#### [SOURCE EXCERPT]
· · · · ·
Anki King: Human Nature

May 19, 2017 – September 2, 2017


Pelham Art Center is pleased to present its inaugural Public Art in the Park exhibition for the launch of the newly renovated Wolfs Lane Park in Pelham. Artist Anki King’s Human Nature will be on view May 19, 2017 through September 2, 2017. An opening reception will be held on Friday, May 19, 2017 beginning at 4:00PM in conjunction with the Wolf Lane Park’s grand opening.


Public Art in the Park is Pelham Art Center’s newest program to promote free arts access for the public, and is an extension of its established Public Art in the Courtyard, a series of 3-4 sculpture and installation exhibitions annually.  Located at the corner of Wolfs Lane and 1st Street, and adjacent to the Metro North Pelham train station, Public Art in the Park is a component of the newly renovated Wolfs Lane Park. The sculpture garden area, with signage and attractive seating, will allow the public to enjoy the works of various artists throughout the seasons.  As well as providing another reason for visitors and residents to visit the park, the public art program will bring the works of many artists to the public eye. The specially designated arts area will also allow Pelham Art Center to expand its impact in providing more free arts access and experiences to the public.
· · · · ·
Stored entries

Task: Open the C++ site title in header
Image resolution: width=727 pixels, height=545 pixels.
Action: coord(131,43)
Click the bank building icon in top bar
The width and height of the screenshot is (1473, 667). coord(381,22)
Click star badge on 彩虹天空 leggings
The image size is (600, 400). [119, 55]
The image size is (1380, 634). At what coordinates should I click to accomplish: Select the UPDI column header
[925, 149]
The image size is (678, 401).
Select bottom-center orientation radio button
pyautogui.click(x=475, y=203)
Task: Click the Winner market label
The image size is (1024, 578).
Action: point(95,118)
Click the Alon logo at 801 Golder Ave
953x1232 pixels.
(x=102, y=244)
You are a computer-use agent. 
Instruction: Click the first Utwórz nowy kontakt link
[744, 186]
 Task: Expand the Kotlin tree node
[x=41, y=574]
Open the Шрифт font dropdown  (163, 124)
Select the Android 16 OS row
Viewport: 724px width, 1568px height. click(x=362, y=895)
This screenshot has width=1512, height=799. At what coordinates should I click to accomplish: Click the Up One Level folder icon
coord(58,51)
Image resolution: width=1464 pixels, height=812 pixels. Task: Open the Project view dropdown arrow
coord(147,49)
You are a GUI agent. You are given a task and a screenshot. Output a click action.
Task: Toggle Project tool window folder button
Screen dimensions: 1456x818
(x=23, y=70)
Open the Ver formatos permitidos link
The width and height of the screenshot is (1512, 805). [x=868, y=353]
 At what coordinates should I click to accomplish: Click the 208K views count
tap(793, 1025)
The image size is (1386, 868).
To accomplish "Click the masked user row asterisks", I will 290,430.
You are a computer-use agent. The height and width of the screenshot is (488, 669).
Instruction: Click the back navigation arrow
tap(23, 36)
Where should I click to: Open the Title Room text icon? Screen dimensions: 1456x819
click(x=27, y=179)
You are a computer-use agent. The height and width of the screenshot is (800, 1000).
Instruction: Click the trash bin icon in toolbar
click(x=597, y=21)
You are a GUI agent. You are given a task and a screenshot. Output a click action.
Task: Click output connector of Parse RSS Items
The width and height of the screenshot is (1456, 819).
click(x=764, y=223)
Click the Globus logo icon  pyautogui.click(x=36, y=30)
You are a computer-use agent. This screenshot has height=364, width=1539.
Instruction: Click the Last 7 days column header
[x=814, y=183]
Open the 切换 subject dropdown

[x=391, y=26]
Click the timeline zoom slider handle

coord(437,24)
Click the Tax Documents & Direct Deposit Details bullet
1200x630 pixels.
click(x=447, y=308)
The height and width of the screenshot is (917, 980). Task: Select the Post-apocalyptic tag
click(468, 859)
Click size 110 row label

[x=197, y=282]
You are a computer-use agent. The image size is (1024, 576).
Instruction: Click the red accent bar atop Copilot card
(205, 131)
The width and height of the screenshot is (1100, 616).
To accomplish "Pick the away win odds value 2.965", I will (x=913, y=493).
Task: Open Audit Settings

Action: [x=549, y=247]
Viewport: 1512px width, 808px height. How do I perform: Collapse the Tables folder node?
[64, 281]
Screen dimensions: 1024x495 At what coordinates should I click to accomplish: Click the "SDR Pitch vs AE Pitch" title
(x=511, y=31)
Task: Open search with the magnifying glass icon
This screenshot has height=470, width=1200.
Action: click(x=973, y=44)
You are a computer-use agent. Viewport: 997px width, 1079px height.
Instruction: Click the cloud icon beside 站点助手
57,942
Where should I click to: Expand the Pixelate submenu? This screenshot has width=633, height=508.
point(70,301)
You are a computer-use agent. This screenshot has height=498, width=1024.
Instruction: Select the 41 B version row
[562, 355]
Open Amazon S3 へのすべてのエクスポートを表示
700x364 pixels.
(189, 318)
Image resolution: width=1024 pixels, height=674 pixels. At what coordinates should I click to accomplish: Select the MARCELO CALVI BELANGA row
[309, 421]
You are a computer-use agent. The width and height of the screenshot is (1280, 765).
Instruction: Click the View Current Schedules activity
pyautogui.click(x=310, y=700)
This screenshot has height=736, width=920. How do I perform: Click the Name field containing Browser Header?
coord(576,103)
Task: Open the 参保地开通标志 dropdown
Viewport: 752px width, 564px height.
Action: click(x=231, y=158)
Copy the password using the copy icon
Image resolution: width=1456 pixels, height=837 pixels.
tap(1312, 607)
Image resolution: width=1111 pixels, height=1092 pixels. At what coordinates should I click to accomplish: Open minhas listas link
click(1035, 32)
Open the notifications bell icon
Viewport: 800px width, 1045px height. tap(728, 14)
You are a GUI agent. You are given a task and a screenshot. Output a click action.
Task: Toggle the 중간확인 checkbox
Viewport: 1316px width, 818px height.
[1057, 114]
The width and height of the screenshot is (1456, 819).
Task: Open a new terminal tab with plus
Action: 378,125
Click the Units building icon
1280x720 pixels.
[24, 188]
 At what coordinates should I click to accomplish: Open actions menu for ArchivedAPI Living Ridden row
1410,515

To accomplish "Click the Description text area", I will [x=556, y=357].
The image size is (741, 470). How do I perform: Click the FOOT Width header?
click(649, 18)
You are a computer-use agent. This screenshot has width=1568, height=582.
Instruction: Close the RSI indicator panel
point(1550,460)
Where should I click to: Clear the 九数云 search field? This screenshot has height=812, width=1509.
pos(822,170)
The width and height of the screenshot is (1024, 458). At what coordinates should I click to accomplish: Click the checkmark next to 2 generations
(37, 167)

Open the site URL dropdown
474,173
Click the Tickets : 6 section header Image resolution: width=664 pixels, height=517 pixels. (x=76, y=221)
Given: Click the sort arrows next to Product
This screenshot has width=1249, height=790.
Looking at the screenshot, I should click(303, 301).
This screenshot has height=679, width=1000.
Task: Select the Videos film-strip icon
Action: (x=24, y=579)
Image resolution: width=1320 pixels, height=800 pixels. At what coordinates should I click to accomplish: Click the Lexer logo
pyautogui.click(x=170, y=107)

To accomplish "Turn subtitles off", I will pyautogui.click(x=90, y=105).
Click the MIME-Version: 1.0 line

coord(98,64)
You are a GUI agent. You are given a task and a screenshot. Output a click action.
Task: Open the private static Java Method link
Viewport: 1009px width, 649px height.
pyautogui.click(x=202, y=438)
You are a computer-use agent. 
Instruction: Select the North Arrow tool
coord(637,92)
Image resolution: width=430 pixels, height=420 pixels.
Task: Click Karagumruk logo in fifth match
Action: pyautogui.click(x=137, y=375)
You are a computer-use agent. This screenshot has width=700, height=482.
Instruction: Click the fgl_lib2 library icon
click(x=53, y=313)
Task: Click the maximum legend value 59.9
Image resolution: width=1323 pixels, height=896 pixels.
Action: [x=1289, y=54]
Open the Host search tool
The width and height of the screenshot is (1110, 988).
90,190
· · · · ·
#### [TO DO]
**a)** According to the announcement of Anki King's Human Nature, why did Pelham Art Center create Public Art in the Park? Answer in one to three sentences.
**b)** Answer these questions from the Human Nature announcement:
(i) When does the opening reception begin?
(ii) What train station is Public Art in the Park next to?
(iii) How many exhibitions does Public Art in the Courtyard present each year?
**c)** Continue the announcement of Anki King's Human Nature from its last sentence.

#### [SOLVED TASKS]
**a)** Pelham Art Center created Public Art in the Park to promote free arts access for the public. The program extends its existing Public Art in the Courtyard series. Its specially designated arts area lets the center expand its impact by offering more free arts access and experiences.

**b)**
(i) It begins at 4:00PM on Friday, May 19, 2017.
(ii) It is next to the Metro North Pelham train station.
(iii) It presents three to four sculpture and installation exhibitions each year.

**c)**
The exhibition, Anki King: Human Nature, will be on view at both locations: Pelham Art Center’s


Courtyard and Wolfs Lane Park. King’s sculptural work, composed of rebar, wood, and natural

materials, is a beautifully symbolic introductory exhibition for the park, as the work explores human connection to the natural world.   As King explains, “Human Nature speaks to humanity’s dependency on nature, and the tension effected as humanity, which is created out of natural evolution, is at the same time capable of destroying it – and thereby itself. If we are able to see ourselves as part of nature instead of separate from nature, we can be sensitive to the balance that is necessary for us to thrive.”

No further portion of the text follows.